Input material: Begin

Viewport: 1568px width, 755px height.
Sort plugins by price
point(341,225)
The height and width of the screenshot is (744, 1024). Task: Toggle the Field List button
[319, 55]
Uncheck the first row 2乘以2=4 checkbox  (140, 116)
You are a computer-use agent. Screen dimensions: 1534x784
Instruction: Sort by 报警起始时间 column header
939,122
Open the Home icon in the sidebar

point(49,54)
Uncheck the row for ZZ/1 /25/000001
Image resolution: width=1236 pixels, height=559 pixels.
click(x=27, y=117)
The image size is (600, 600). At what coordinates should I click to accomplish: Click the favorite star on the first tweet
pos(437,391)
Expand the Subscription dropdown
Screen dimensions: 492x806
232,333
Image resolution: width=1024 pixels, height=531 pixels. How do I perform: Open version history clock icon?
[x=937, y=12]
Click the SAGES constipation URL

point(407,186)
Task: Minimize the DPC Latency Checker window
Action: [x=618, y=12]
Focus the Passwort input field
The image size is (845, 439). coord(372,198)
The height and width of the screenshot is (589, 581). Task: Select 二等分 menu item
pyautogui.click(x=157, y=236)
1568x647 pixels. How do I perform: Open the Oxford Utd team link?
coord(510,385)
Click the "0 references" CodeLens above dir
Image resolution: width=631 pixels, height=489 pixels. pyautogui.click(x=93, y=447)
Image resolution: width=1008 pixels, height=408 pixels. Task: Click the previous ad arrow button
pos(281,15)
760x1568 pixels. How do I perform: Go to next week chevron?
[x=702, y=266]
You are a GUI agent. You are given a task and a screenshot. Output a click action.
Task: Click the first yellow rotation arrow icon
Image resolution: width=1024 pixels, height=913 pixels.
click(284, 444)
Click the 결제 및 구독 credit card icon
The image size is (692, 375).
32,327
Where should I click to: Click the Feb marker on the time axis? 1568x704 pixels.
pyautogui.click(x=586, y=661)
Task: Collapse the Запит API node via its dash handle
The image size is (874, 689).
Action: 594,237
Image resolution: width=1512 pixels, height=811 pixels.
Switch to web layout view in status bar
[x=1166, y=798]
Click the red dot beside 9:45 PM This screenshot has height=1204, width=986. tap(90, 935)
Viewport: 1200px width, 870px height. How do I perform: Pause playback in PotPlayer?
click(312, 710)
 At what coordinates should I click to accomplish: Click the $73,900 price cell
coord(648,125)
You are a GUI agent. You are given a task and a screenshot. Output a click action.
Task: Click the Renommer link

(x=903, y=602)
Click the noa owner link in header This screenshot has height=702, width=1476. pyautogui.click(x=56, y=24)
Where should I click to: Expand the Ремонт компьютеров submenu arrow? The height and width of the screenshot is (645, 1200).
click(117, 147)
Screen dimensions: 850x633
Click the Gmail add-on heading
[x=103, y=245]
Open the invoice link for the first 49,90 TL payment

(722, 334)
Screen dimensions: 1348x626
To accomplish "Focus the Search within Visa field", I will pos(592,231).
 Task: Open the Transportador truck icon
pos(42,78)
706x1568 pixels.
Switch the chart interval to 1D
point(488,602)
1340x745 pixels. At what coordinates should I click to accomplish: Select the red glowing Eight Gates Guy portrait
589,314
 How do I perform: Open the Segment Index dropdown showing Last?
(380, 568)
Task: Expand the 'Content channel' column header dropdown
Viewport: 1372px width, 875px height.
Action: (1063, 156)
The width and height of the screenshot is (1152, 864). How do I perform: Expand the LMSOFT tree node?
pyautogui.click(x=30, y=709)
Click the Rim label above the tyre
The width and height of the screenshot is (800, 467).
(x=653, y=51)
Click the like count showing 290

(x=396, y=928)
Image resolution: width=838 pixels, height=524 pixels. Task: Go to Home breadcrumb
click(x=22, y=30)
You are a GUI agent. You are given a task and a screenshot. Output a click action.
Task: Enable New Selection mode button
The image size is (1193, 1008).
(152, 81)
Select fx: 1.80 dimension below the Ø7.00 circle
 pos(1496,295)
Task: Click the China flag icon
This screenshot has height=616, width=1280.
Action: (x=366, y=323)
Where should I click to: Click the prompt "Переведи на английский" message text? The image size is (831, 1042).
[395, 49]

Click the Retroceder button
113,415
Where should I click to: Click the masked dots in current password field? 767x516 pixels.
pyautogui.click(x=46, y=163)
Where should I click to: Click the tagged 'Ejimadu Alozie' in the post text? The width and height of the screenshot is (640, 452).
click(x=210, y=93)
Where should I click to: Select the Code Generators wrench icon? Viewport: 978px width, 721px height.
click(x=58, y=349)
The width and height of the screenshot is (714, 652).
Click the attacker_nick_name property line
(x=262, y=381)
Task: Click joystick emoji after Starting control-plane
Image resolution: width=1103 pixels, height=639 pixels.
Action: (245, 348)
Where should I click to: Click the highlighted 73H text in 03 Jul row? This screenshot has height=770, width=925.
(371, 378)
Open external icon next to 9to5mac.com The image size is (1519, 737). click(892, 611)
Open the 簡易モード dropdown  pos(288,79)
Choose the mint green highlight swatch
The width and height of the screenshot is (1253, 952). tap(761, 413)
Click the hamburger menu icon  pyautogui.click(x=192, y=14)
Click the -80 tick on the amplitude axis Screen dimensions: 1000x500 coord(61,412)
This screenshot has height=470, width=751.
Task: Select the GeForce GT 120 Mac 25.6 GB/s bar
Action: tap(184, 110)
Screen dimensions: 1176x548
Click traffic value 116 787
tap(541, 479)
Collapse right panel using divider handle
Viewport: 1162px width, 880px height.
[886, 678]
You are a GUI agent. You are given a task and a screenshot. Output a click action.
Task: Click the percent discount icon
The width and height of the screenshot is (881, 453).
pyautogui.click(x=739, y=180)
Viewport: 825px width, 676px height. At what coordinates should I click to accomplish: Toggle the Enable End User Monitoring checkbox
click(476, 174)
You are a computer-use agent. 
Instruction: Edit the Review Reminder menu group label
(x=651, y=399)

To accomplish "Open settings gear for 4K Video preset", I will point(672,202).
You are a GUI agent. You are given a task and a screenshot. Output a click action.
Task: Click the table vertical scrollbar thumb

Input material: End

◆ **Your assignment**: In the listing above, transcribe exactly everything from the line containing "Click the -80" down to the line containing "Task: Click the percent discount icon", including both and nothing more.

◆ **Solution for this problem**:
Click the -80 tick on the amplitude axis Screen dimensions: 1000x500 coord(61,412)
This screenshot has height=470, width=751.
Task: Select the GeForce GT 120 Mac 25.6 GB/s bar
Action: tap(184, 110)
Screen dimensions: 1176x548
Click traffic value 116 787
tap(541, 479)
Collapse right panel using divider handle
Viewport: 1162px width, 880px height.
[886, 678]
You are a GUI agent. You are given a task and a screenshot. Output a click action.
Task: Click the percent discount icon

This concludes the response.